Start of Block

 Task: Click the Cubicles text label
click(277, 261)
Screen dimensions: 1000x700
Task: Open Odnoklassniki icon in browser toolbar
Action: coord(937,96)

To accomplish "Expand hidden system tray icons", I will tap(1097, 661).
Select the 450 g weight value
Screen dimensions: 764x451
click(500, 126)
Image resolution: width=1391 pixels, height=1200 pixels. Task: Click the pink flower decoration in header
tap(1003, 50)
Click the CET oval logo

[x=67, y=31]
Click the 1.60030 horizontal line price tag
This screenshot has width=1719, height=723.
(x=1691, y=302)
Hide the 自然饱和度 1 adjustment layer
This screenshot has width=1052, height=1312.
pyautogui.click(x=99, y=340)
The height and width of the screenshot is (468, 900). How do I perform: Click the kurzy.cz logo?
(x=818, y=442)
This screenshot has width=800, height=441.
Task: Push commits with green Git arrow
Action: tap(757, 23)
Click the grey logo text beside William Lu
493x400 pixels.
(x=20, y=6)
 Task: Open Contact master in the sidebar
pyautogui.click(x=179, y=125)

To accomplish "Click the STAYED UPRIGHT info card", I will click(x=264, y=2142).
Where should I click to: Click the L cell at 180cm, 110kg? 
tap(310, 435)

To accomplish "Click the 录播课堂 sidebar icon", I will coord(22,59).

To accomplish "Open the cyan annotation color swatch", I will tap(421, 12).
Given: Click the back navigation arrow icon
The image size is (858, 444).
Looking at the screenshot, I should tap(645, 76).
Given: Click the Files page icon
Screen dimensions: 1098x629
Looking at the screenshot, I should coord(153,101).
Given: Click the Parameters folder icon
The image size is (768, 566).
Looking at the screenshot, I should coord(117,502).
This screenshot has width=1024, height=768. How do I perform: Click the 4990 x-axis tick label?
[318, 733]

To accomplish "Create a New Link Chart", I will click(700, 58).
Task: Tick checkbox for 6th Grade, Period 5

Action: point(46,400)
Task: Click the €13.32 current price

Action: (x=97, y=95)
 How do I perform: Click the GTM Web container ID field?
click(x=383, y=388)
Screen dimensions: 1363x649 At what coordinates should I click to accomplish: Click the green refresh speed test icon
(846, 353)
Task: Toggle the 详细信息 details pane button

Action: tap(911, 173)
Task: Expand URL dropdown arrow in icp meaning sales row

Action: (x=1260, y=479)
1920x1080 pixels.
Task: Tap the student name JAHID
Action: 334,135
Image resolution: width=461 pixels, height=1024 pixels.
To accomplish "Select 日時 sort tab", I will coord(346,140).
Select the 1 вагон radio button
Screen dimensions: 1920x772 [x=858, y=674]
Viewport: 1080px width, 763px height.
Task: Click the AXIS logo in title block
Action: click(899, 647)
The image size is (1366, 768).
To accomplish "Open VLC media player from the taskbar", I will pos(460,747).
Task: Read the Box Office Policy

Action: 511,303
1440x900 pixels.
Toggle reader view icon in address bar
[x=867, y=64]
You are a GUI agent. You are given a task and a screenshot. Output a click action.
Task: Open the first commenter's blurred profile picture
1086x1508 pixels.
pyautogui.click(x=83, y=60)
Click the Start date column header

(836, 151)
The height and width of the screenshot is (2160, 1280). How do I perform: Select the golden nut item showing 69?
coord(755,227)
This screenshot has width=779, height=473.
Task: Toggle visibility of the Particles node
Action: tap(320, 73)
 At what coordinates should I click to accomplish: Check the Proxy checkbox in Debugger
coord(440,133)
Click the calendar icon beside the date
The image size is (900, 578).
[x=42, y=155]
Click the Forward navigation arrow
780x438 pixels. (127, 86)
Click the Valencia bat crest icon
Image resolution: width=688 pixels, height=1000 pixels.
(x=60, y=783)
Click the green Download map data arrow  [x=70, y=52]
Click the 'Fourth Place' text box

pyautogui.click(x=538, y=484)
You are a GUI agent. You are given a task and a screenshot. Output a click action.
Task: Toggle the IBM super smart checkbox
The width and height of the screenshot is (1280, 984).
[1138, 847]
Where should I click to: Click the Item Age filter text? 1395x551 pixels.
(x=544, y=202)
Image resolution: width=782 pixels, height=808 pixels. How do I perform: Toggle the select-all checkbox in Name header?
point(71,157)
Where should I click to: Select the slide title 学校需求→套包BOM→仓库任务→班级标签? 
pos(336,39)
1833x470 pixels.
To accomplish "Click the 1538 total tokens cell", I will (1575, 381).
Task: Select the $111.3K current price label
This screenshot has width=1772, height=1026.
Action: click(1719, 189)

End of Block

Filter the lines above, keeping each one that contains the string "beside".

**ANSWER SPACE:**
Click the grey logo text beside William Lu
Click the calendar icon beside the date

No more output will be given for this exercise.